I have worked in more than one regulated industry, and since the banking crisis of 2008, I have witnessed a sea change in the approach to regulation. The UK Financial Services Authority (FSA) was seen to be a toothless tiger. The UK government replaced the FSA with two separate bodies, each with its own more focused set of responsibilities. They pursue those responsibilities with greater vigour.
GDPR regulation has harsh financial penalties. Because of these penalties, organisations take GDPR more seriously than they did the old Data Protection act. Especially given the number of high profile data breaches and a more hostile security threat environment. The companies that used to carry out audits are now being asked to audit a wider range of activities and at greater depth. Larger companies are likely to use more than one auditor in order to spread their risk.
So what does this mean for data engineers and DBAs?

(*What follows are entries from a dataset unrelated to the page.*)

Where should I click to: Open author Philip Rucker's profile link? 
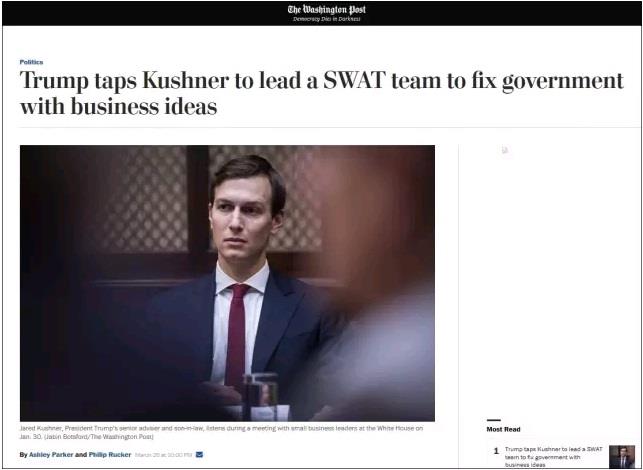tap(110, 454)
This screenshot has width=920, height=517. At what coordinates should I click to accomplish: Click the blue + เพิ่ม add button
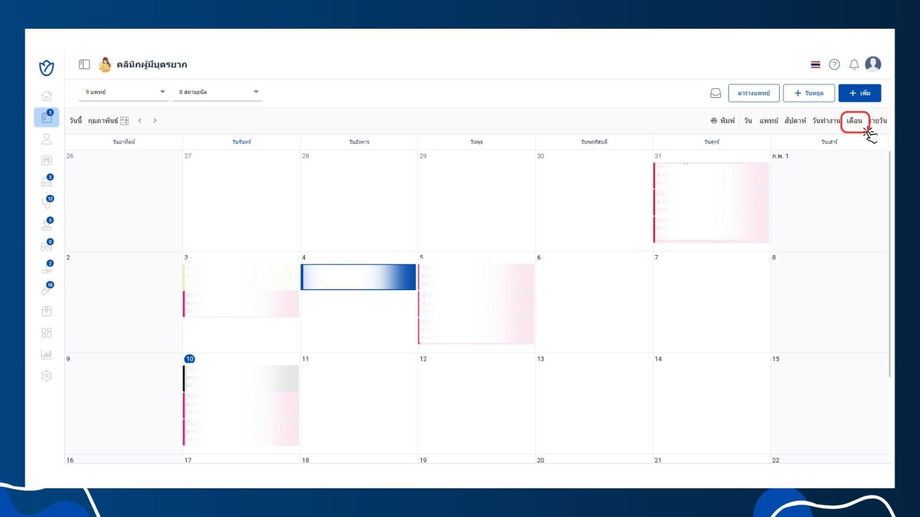coord(860,93)
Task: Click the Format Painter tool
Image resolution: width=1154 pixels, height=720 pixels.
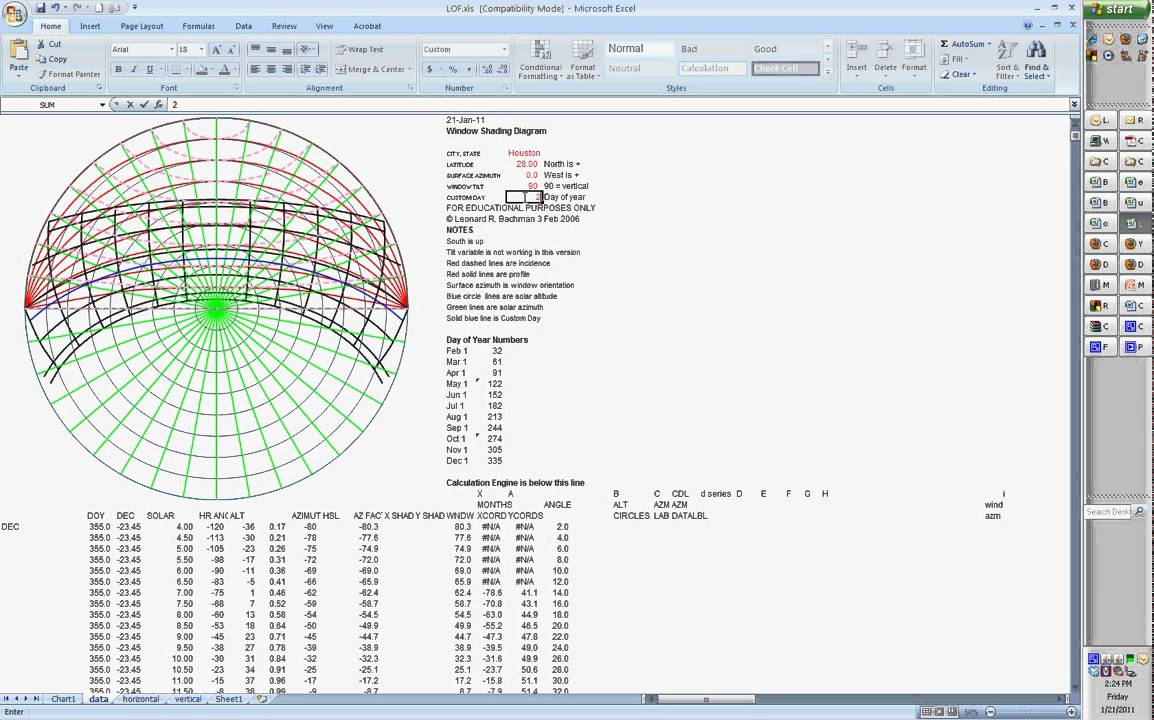Action: (x=68, y=74)
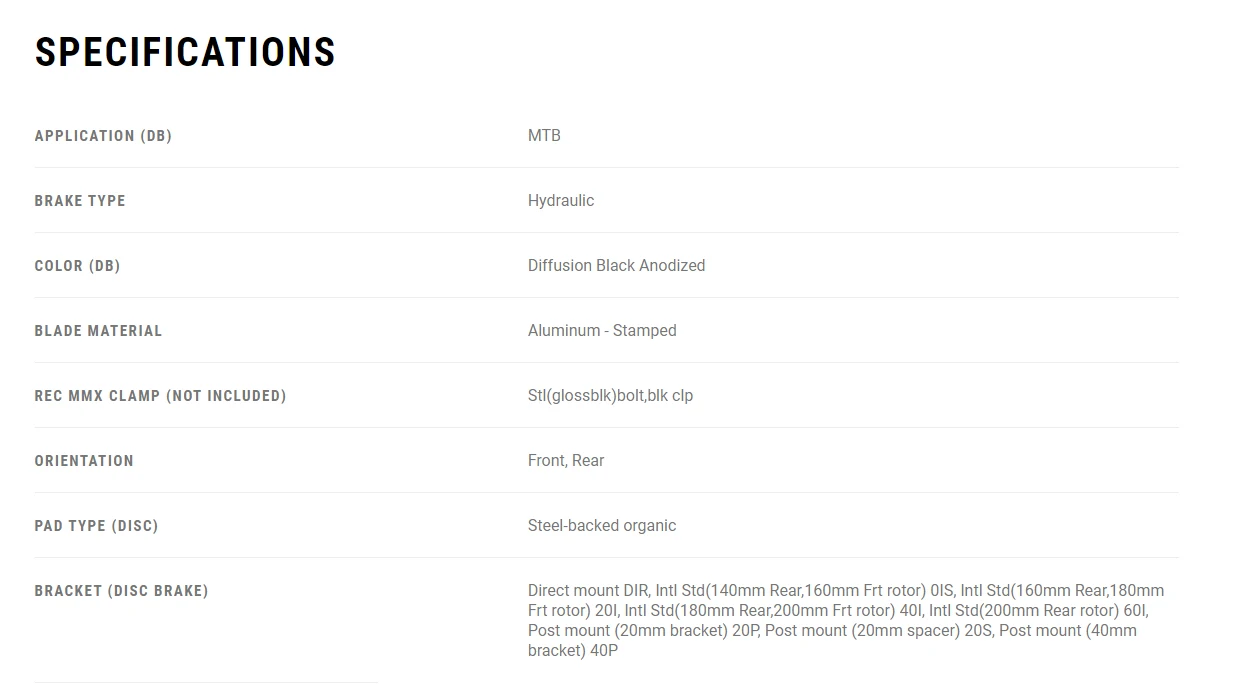1256x694 pixels.
Task: Click the Front, Rear orientation value
Action: (566, 460)
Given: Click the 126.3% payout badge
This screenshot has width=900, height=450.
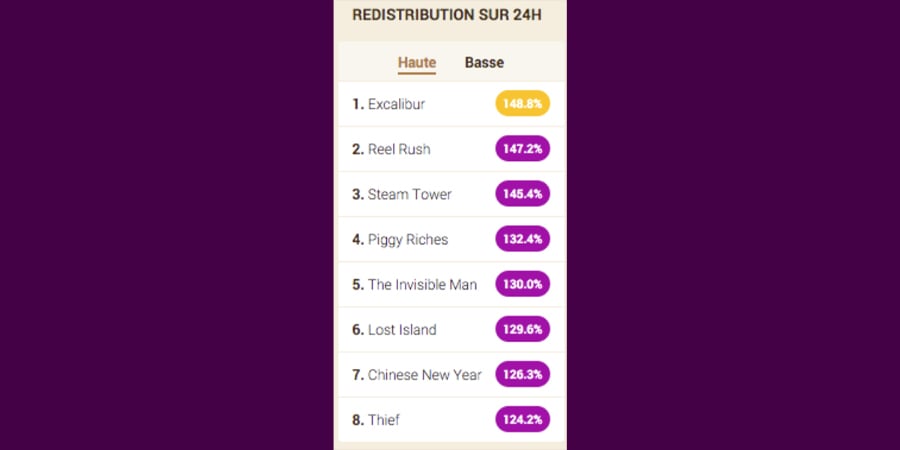Looking at the screenshot, I should [x=522, y=375].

In my case, I find I am at the beck and call of the auditing team. Many of their questions result in unpredictable workloads. My organisation may have planned for me to work on a number of revenue generating products and features but auditing work trumps that. I have started to think about how I can make the auditing process less painful for all concerned. To do this we have to design our systems and processes for auditability. I should like to share with you what it is like to work with the auditors and how we have reduced the impact of the inevitable auditing workload.
Answering questions from the auditors?
Always be honest with the auditors although some of the answers you have to give may be embarrassing to you and your organisation. Where I felt unable to answer their questions, I clearly stated that this was the case. The role of an auditor includes informing the organisation where they are at risk. They cannot do this if the answers they receive are inaccurate or untruthful.
I found my sessions with the auditors to be like an intensive session where I was grilled by a panel of business analysts who use the data warehouse BEAM methodology. This methodology was championed by Lawrence Corr and Jim Stagnitto. BEAM uses the 7Ws: who, what, where, when, how many, why, and how.
Where questions from auditors differ from those from business analysts is that the auditors ask to see documented proof to support your answers. You should be prepared to demonstrate systems whether or not you have documented proof. I do not work late on days when I spend significant time with the auditors. It is surprising how exhausting intensive questioning can be, particularly when you have faced a team of intelligent inquisitors.
Given the increasing number of high profile data breaches the auditors treat "who has access to customer data" as a major theme encapsulating many questions. A few examples:
- Where is the catalogue of all IT systems especially those holding customer data? This is a required artefact under GDPR Article 30 - record of processing activities.
- How many systems use your centralised login directory (Active Directory)?
- How many people have the capability of changing permissions to systems holding customer data?
- What is your software release process for systems holding customer data?
- How many people can release to a live environment?
- Can your processes be bypassed? Easily?
- How can you be sure a release does not put customer data at risk?
- Where do you hold decisions recorded for systems holding customer data?
- Can you demonstrate your implementation of the GDPR processes for a given list of requests?
Artefacts I found useful
We had done a lot of preparation work before the GDPR became active back in May 2018. We maintain a number of the original artefacts we produced to keep on top of our GDPR obligations, such as:
- Catalogue of our various systems
- Diagrams of the dataflows between our key systems
- The 3rd parties we engage with
Not only are these of use to the auditors they have real business value too.
Our data engineering CI/CD pipeline uses GitHub actions to deploy software. GitHub has the ability to represent a pipeline visually as a DAG (Data Acyclic Graph). A DAG is simply a data flow that does not perform in a loop. I provided a screenshot of our pipeline to the auditing team with supporting commentary which clearly showed that unless specific steps succeeded further steps could not run.
- Code linting had to pass in order for unit tests to run
- Unless unit tests passed integration tests would not run
- Deployment to higher environments depended on passing integration tests
We designed our GDPR processes to record evidence that they had carried out the desired actions and in what timeframes. We had to think carefully about this because without care it is easy to design a system that negates the whole purpose of a "right to be forgotten" request.
My team records the decisions we make with regard to the software and databases we build using Git markdown files in our Git repositories. These reveal why we wrote our software the way that we did but for the auditors it shows that we have a decision making process with a record of the decisions taken.
Diagrams for information flow are best kept up-to-date. Leaving an update until just before audit time introduces unnecessary stress and doubt.
Collating information for the auditors can be an intensive task with the relevant information in many locations. I find it useful to provide hyperlinks in each location to the other locations so that it is easy to navigate between them. In effect each location becomes a portal through to the others. This is also useful to internal staff and particularly to new starters.
I have found that organisational thought tends to homogenise over time so I found the the questions posed by the auditors to be useful in provoking different modes of thought. In some cases their questions changed the way I thought about what I was building.
One of the auditable tasks I have to go through every financial quarter is a critical systems access attestation. This reveals who has access to what and confirms whether or not our starters/leavers/movers process is working. It helps if this process is automated though retrofitting systems with such capability can be difficult.